I was a virgin, and pricey that way. The man in the jalabiyya knew it, even if my mother had her doubts. It was Kent Morse’s t‑shirt in my hair, the twisted neck of it wrapped and wound, fabric I had tongued beneath. In July he’d tasted of mown grass and Ivory soap and in August I’d dabbed honeysuckle perfume under my arms and between my legs, new places. It was not until September that I learned what I was worth.
The driver jingled his keys and watched my father’s American wife. She rolled the bag of pretzels closed and clicked her ballpoint at a new puzzle.
Then nothing, the man in the jalabiyya said, Nothing! and threw up his hands at my father’s silence, his sheepish smile. He knelt in the dim of his stall over a silver tray and bent close over it, running his fingers through piles of herbs. Like that we had disappeared.

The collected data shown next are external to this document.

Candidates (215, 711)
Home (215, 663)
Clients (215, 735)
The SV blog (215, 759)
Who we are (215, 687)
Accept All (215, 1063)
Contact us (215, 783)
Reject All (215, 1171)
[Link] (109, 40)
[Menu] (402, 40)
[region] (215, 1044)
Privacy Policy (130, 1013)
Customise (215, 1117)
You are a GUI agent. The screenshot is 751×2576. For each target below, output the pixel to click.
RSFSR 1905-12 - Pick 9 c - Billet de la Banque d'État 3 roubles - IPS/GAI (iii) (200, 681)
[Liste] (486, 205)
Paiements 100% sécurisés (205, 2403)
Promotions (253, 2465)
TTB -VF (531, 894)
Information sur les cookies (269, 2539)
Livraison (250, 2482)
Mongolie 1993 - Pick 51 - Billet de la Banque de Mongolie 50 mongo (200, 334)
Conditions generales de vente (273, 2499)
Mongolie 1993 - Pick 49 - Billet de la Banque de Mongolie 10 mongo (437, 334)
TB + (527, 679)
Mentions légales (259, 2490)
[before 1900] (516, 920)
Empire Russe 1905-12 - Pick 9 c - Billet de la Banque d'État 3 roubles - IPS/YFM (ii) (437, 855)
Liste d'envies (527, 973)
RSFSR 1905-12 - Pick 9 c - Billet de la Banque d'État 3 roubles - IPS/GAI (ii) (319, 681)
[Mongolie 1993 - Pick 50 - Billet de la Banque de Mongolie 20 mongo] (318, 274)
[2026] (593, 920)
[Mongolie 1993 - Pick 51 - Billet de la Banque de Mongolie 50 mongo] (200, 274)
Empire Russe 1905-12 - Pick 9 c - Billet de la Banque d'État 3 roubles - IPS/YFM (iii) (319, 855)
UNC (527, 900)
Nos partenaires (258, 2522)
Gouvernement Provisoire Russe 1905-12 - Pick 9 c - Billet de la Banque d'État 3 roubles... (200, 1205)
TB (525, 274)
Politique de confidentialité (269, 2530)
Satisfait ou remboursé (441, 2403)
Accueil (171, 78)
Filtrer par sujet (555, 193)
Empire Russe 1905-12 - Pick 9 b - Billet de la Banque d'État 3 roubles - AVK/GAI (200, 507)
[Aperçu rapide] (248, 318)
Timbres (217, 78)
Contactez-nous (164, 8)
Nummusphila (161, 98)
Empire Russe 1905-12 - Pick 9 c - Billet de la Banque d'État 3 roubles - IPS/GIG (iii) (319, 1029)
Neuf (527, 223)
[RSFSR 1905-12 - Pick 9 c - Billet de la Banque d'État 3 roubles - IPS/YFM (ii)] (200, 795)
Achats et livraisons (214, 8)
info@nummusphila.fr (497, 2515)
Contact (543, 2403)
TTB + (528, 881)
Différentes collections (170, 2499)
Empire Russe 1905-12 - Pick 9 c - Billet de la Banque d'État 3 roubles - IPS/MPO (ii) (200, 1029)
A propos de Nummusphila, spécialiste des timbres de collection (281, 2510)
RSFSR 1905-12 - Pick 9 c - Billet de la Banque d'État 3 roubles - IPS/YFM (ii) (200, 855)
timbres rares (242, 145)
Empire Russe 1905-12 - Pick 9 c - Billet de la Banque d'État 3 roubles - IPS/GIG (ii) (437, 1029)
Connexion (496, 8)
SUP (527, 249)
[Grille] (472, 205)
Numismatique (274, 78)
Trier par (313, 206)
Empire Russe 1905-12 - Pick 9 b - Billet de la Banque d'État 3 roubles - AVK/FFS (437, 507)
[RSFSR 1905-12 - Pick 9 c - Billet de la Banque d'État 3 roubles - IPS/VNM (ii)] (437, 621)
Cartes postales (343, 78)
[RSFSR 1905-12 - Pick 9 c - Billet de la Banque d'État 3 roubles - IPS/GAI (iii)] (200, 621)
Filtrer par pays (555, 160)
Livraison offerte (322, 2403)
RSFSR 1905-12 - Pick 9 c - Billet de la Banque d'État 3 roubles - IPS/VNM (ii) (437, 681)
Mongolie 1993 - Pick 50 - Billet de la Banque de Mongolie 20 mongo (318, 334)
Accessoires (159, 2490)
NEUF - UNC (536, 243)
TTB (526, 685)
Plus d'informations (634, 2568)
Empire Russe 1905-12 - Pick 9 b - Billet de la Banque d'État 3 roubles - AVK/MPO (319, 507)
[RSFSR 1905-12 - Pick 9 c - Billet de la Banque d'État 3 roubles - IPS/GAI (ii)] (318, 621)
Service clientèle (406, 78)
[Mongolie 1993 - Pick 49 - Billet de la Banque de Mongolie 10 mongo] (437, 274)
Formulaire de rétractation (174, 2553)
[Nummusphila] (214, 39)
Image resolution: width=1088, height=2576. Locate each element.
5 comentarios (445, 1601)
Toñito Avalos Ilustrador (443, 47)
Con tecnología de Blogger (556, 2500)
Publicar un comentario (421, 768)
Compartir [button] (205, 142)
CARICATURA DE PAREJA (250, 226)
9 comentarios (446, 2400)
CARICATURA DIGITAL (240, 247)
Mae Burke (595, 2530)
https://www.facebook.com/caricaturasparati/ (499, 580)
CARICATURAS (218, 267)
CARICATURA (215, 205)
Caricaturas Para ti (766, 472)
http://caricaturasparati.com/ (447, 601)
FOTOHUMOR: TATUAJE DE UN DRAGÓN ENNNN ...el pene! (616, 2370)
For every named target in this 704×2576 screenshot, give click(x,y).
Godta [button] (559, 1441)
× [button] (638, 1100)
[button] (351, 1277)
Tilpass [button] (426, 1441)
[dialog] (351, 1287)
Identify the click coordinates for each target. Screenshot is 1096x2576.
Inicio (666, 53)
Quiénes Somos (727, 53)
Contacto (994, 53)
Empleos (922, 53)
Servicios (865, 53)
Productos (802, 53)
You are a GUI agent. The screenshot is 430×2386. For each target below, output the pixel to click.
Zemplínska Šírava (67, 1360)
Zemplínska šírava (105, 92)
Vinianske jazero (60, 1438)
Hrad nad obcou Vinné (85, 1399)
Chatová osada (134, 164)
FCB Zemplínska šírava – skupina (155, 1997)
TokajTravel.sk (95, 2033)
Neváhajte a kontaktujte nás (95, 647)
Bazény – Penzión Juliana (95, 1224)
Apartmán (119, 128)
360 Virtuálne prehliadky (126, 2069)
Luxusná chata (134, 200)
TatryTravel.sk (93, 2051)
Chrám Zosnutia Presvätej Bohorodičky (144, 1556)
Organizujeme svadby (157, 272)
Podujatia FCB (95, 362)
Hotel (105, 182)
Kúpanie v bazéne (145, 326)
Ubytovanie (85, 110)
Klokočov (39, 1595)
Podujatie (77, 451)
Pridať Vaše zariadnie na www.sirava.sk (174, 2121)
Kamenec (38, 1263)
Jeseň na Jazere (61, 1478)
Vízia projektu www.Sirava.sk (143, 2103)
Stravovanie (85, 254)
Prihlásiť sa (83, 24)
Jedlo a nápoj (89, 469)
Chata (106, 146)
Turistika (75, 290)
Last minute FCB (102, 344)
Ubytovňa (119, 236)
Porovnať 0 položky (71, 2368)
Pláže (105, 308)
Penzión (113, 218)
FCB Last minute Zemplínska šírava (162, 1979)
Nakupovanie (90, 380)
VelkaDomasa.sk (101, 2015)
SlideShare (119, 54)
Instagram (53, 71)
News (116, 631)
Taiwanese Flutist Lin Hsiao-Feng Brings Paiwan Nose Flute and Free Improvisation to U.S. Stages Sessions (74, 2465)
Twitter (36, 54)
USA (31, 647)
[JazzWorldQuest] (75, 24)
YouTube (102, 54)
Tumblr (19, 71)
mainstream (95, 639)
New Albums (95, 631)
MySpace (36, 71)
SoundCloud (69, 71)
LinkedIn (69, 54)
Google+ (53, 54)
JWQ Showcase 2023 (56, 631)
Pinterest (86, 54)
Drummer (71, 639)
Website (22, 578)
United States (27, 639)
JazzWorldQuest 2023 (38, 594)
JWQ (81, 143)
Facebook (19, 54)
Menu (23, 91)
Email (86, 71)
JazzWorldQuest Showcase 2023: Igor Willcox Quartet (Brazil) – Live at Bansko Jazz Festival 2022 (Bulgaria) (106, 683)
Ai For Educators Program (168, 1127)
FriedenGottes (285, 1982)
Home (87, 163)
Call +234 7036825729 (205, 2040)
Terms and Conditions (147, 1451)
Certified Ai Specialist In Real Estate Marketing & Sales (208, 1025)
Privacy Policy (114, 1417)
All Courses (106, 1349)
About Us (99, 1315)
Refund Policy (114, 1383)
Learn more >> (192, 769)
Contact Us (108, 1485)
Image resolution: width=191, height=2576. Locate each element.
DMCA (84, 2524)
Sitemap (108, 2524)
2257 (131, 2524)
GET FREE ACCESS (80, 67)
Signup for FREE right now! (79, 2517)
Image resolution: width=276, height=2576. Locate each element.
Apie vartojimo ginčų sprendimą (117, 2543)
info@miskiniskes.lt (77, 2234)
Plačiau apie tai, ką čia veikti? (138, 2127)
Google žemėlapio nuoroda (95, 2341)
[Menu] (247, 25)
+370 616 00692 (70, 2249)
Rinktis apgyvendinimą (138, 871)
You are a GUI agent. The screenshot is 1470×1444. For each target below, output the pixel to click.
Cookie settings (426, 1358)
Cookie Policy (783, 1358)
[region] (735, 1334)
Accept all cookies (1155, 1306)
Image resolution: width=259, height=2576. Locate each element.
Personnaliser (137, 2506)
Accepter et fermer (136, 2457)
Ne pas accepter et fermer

My father, later, would tell this story as a burlesque, gesturing with his glass of scotch in the humming cool living room that smelled of air conditioning and deep shag pile. A comedy of manners, high farce. He mimed confused camaraderie, his eyes burned with despair. My mother would insist that she did not remember it, that my father exaggerated or embellished; that he was a liar, a hypocrite and fraud; had made her miserable for longer than he knew.
When Mrs. Morse walked in on us I was on Kent’s lap, his hands beneath my legs, fingers up under the hem of my shorts and reaching. You little slut, she said, but that was not true, even though I wanted it to be. Her son could have told her how far from true it was if she had asked, which she did not. I want her out of here, she said to him, and slammed the door, but he would not let me go. His fingers dripped with me.
The life span of a camel is fifty years. My parents were married for twenty. Kent worked the Tilt-A-Whirl at the fair the year the a car came loose and flew, hit the midway with a smack like nothing he had ever heard. It was not his fault but the parents of the broken children in it forgave him anyway. Last night my husband wrapped a scarf around my throat and pulled, weeping, until red flowers bloomed hot behind my eyes. For dinner he served me lamb roasted with figs and walnuts. Even now the stars are cold and beautiful.